Report, as a number alone, how many lines below contain the string "Given".

======

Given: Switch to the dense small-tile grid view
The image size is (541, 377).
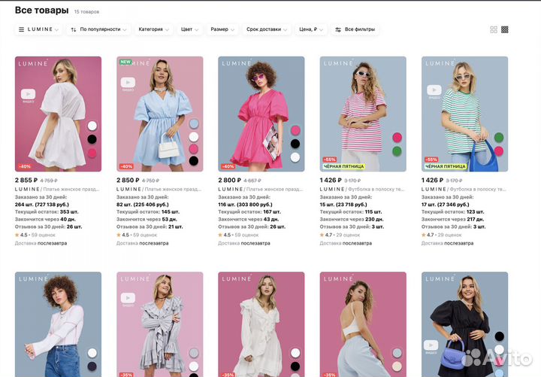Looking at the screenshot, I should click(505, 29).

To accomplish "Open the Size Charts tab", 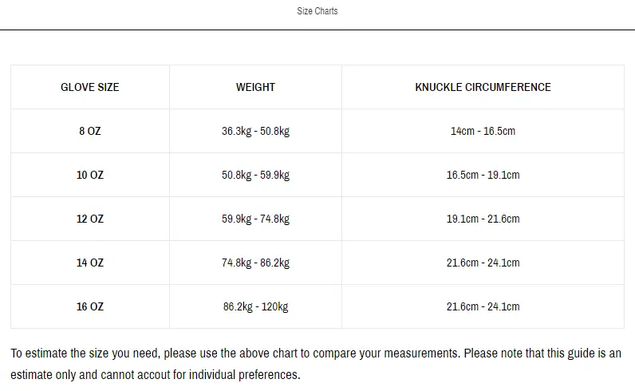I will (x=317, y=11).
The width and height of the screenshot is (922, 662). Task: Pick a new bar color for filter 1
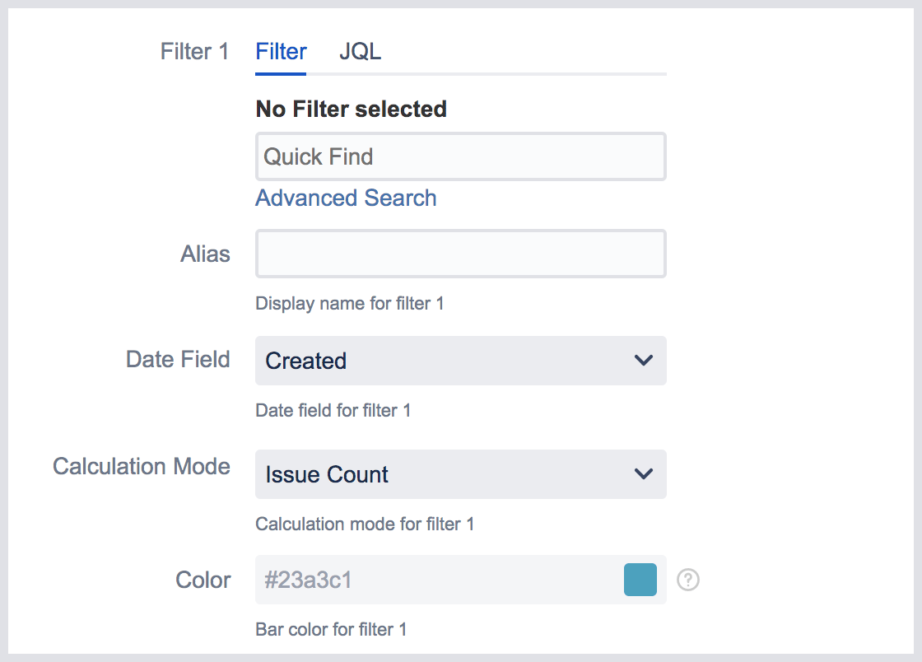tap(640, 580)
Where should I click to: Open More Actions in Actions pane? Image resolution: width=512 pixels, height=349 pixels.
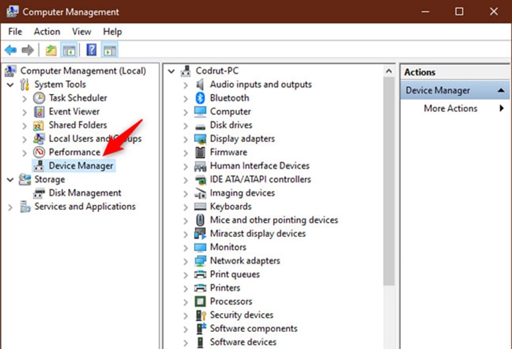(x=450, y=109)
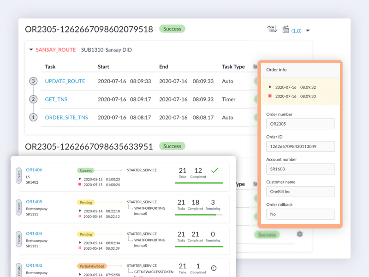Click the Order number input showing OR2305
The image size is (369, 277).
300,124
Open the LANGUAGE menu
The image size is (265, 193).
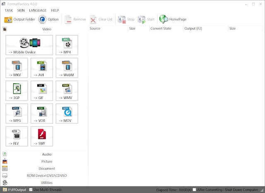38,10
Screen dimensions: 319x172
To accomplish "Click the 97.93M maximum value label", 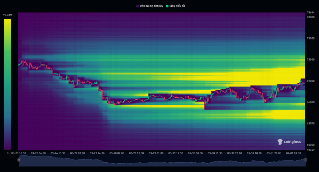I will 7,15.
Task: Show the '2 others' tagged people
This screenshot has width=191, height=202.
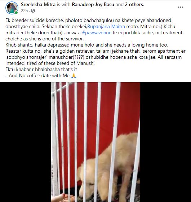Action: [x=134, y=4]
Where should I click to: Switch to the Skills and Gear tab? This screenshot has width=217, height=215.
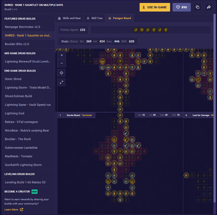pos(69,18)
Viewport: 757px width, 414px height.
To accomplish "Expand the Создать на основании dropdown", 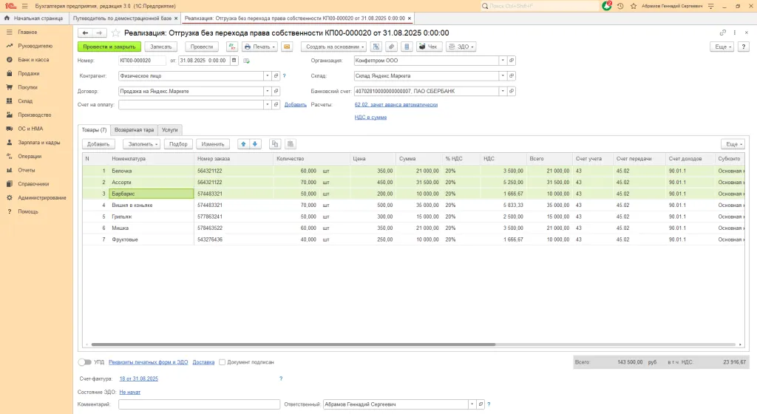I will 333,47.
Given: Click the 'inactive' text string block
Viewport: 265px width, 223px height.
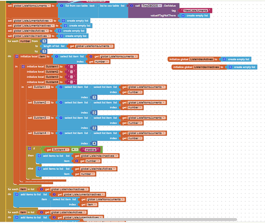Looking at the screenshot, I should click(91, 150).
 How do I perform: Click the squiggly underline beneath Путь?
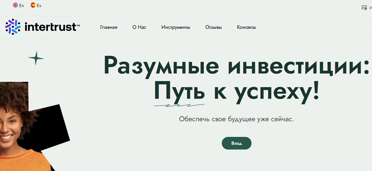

======

- _Completed task_: 2